§ REQUIRED WORK:
Please restate each entry that appears below word for word, without its pictures.

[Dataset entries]
--------------------

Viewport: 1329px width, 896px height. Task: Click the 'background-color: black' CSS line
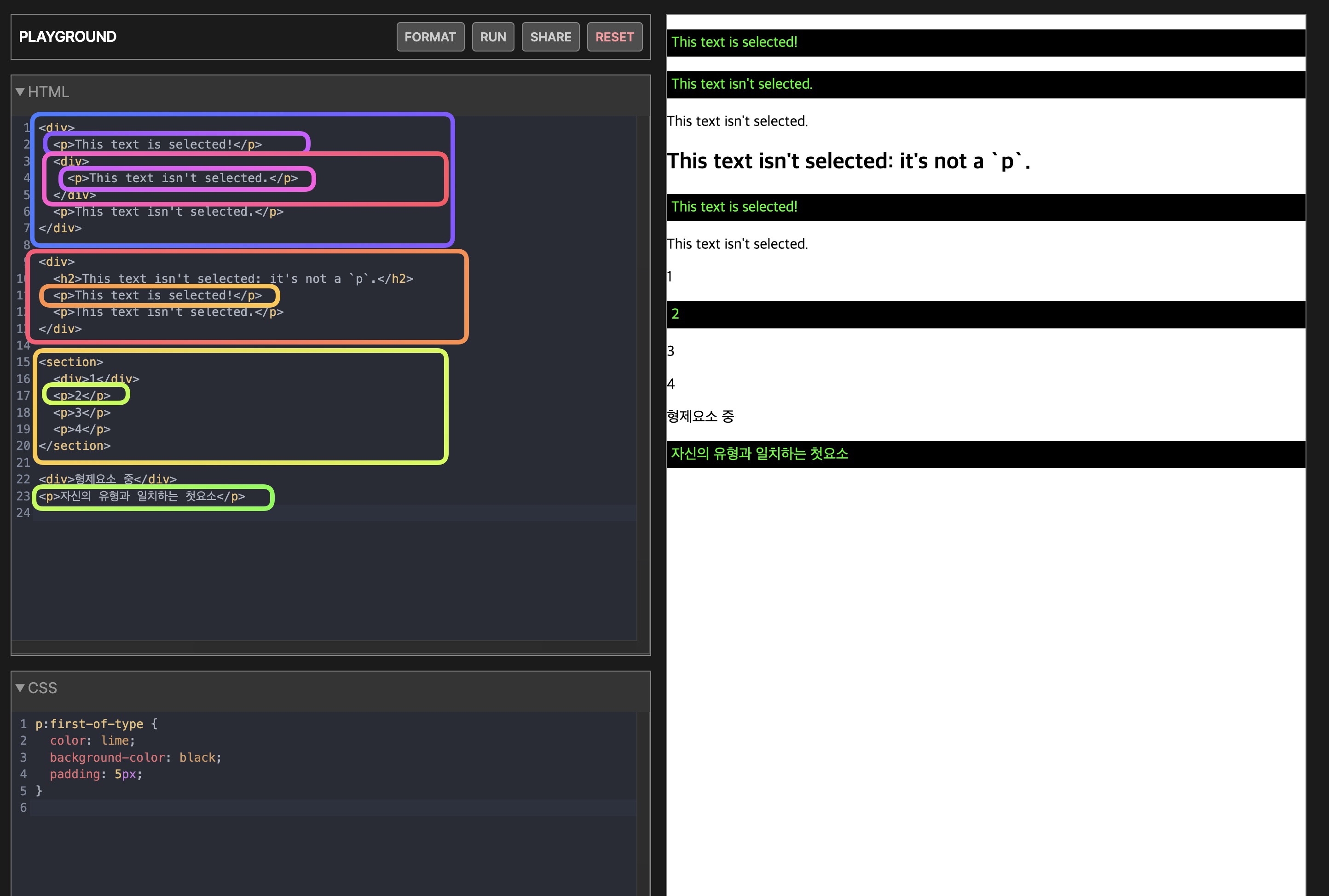click(135, 758)
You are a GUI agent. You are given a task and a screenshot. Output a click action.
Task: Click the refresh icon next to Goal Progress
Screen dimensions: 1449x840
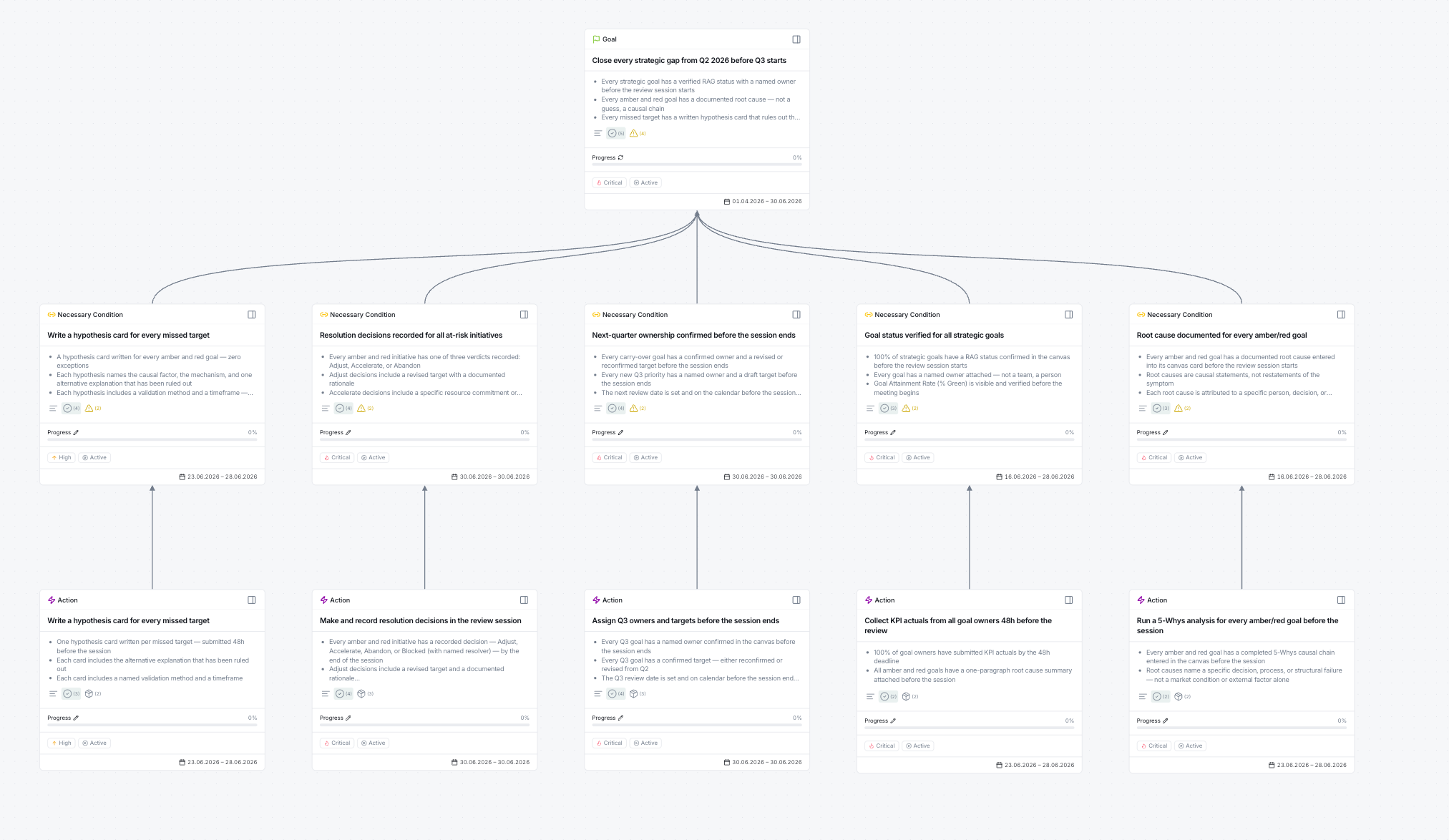pos(620,157)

--------------------

§ RESPONSE TO THE EXERCISE:
Viewport: 1329px width, 896px height. Task: Click the 'background-color: black' CSS line
click(135, 758)
You are a GUI agent. You are given a task and a screenshot. Output a click action.
Task: Click the refresh icon next to Goal Progress
Screen dimensions: 1449x840
pos(620,157)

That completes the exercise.